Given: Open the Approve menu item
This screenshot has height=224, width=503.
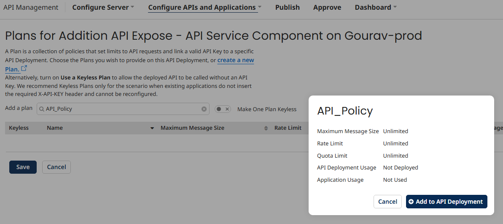Looking at the screenshot, I should pos(327,7).
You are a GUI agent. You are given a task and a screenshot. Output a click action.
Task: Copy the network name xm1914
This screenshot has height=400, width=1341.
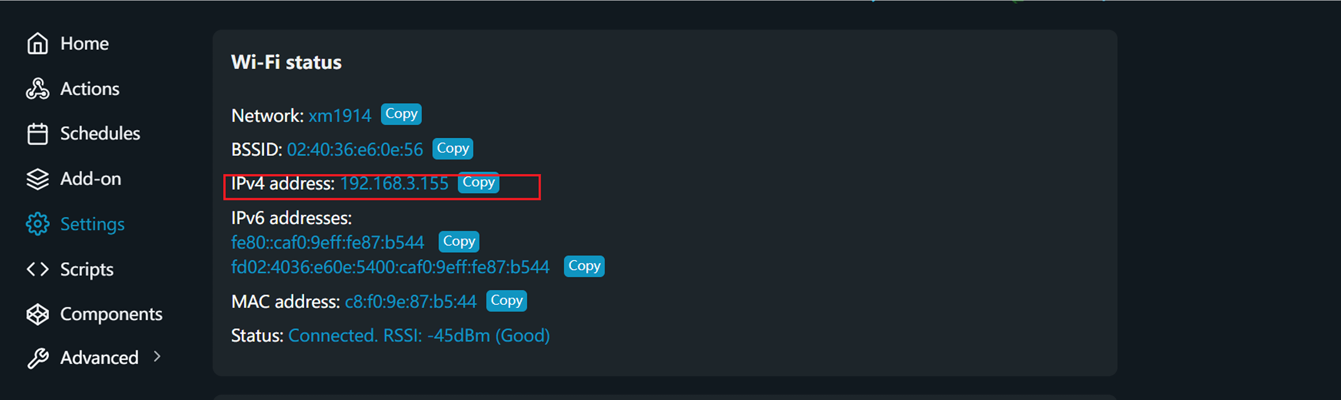click(401, 114)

■ WHAT THE TASK ASKS ■
Output each line of the records exactly. Any picture is skipped.

■ ANSWER TO THIS TASK ■
Given: Open the Approve menu item
This screenshot has height=224, width=503.
Looking at the screenshot, I should pos(327,7).
You are a GUI agent. You are given a task and a screenshot. Output a click action.
Task: Copy the network name xm1914
This screenshot has height=400, width=1341.
click(401, 114)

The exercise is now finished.